» **Try it**
Read the data below. Every line holding the string "computer" must be copied.

» **Given records**
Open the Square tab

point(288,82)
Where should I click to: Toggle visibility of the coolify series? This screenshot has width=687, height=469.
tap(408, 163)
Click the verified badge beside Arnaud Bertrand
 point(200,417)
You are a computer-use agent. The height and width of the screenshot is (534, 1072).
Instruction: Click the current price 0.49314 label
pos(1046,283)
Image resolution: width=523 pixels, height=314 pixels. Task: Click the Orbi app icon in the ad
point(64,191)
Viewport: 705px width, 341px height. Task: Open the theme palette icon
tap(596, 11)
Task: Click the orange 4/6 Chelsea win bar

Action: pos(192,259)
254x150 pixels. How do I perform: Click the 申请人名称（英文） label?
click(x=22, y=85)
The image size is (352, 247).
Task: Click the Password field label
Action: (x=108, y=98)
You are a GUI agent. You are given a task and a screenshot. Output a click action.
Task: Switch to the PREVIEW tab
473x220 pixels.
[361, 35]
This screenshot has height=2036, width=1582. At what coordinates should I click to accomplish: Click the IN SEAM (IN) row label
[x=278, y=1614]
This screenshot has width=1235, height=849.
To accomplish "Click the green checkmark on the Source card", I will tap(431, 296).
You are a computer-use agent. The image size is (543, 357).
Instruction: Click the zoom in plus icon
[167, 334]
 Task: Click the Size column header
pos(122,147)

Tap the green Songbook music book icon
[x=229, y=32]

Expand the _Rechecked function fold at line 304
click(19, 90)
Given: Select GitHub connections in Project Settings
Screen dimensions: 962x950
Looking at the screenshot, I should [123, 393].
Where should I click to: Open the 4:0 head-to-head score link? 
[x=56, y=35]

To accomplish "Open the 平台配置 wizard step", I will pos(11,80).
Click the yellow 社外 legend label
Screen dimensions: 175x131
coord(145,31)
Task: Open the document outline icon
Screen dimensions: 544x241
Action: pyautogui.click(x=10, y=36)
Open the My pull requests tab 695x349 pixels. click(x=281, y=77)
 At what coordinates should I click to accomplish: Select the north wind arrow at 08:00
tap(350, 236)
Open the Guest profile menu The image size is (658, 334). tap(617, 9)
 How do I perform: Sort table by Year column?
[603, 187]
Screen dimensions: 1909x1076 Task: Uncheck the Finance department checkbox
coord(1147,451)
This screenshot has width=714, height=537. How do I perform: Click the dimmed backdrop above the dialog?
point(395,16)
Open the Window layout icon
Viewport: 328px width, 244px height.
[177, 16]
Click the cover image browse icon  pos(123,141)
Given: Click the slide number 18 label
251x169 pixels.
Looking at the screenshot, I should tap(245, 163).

» **Problem solution**
You are a computer-use agent. The height and width of the screenshot is (534, 1072).
You are a computer-use agent. The image size is (543, 357).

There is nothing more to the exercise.